Allí, en Coscojoso de Arriba, no confundir con Coscojal de los Desamparados, que era y es villa esta distinta y con otros milagros, digo que allí vivía Pánflius del Llano Estéril, a salto de mata, mirando siempre donde pisaba, no hollara, al tiempo. el lugar y el qué comer.

Así se pasó media vida, hasta que una tarde, jugando con el señor alcalde, al que acompañó formando pareja en el juego de la garrafina, resultaron un dúo letal para los contrarios y este, el alcalde, agradecido, que no le gustaba perder como autoridad máxima que era en el pueblo, le nombró concejal de servicios urbanísticos y otras nimiedades o menudencias.

Desde el día de su nombramiento, el sol se alzó tímido ante tanta prepotencia. Si, tanta, que a los meses, pocos, Pánflius descubrió una higuera que daba higos de oro. Y para ella, para la higuera, tanto la daba estar en temporada que no, de ella brotaban higos como setas en el suelo con las lluvias de noviembre.

Fue el hallazgo milagro y fue la culminación del los coscojosos en pleno que hablaban y no paraban de su paraíso recién descubierto. El que hoy no tenía donde caerse muerto, el edil estratosférico, nadaba ya en la abundancia. Era tanta y su generosidad manifiesta que del milagro encontrado permitió al alcalde participar. Ya no eran sólo compañeros de garrafina, ni funcionarios públicos sin oposición, eran la propia abundancia en un pueblo que había vivido siempre lejos de la mano de un ser superior.

Aquí crecieron las urbanizaciones, allá los edificios públicos, un museo sin entresijos, una biblioteca sin libros y hasta dos hospitales para un solo médico. Coscojoso de Arriba se fundió con el de Abajo para así juntar en sus entrañas tres cajas de ahorro y dos bancos, cinco inmobiliarias y novísimas instalaciones de cultura y saltos para la tercera edad.

El mundo de este pueblo, ahíto de buenaventuras, admiraban por igual al alcalde que supo ver y el nombrado que se las arregló para edificar. Así hasta el mismo día que, reclamado por causas mayores, devino en parecido cargo en la capital del municipio.

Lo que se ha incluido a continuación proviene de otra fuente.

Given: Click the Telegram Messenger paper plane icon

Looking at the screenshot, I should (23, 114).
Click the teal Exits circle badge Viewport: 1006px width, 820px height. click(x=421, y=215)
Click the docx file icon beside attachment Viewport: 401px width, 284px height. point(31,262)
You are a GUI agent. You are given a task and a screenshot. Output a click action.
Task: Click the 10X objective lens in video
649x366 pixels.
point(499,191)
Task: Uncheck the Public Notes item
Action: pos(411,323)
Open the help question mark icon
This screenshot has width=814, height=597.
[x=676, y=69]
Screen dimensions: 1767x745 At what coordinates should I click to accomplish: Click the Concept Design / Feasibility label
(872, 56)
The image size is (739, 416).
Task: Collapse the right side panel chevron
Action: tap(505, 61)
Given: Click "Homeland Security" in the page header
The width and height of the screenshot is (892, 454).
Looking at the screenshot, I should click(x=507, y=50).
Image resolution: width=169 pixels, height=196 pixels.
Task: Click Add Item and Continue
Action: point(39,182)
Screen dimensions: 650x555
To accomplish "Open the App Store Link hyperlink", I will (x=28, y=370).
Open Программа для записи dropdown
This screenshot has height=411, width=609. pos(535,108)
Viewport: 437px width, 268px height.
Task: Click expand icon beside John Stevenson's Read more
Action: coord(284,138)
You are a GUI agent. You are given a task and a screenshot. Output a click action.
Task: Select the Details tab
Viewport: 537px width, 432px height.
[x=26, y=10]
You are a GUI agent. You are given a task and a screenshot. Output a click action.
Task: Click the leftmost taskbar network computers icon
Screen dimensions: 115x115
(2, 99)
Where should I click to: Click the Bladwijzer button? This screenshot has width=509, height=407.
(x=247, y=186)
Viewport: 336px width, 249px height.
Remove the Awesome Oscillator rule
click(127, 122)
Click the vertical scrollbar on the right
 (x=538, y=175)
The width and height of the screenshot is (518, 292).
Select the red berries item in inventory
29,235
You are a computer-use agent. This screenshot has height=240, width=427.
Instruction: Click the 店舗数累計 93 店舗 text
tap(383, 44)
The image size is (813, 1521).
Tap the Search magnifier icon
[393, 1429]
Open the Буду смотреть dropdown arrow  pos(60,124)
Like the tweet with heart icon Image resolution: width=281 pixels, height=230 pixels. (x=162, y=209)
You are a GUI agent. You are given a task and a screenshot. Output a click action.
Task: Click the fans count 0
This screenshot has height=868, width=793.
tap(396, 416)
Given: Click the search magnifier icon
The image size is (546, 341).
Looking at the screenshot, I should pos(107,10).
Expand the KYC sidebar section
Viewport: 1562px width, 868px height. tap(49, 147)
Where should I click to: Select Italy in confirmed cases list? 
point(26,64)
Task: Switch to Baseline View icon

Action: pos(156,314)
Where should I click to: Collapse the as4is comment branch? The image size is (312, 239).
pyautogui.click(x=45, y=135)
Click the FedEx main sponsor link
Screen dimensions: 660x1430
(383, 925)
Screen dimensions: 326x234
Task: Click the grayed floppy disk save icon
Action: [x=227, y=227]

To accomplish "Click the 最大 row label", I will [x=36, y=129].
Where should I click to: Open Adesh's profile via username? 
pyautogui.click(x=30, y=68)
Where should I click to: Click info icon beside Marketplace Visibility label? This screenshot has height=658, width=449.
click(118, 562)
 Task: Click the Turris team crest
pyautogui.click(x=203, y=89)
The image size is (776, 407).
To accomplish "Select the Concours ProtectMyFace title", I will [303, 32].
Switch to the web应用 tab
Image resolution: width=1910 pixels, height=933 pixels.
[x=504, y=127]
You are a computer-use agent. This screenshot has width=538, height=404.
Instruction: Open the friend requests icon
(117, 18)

Con él, Panflius se llevó la higuera de los higos de oro, dejando a su compañero de garrafina sin solución a los problemas que el día a día le iba presentando y que son naturales porque surgen en toda sociedad en franco desarrollo que se precie.

Por estas causas puntuales podía vérsele de vez en cuando o de cuando en vez, ya nabab y omnipotente en su coche oficial mientras el señor alcalde asentía con la cabeza a todo cuanto le era recomendado.

 

– Pero, ¡oiga! ¿Sabe usted como se come el cuento que nos ha narrado, una higuera que sin solución de continuidad florece en higos de oro y que da para tanto sin pedir nada?

– Yo sólo me atengo, mire usted, a lo que me han contado. No quisiera entrar en mayores profundidades.

– Toda su narración es ridícula, carente de toda lógica y sin sentido alguno. A todas luces es una invención, una trama urdida para engañar a los más crédulos. Bien haría usted en callarse.

 

          Y el pobre narrador cobró su último óbolo, si no de la higuera milagrosa, si del bolsillo de Pánflius, el hoy opulento mandatario, en todo momento  pidiéndole perdón por no continuar en el cargo, vista las diatribas y oposiciones que suscitaban sus palabras y lo que sin duda era más importante, no saber jugar a la garrafina.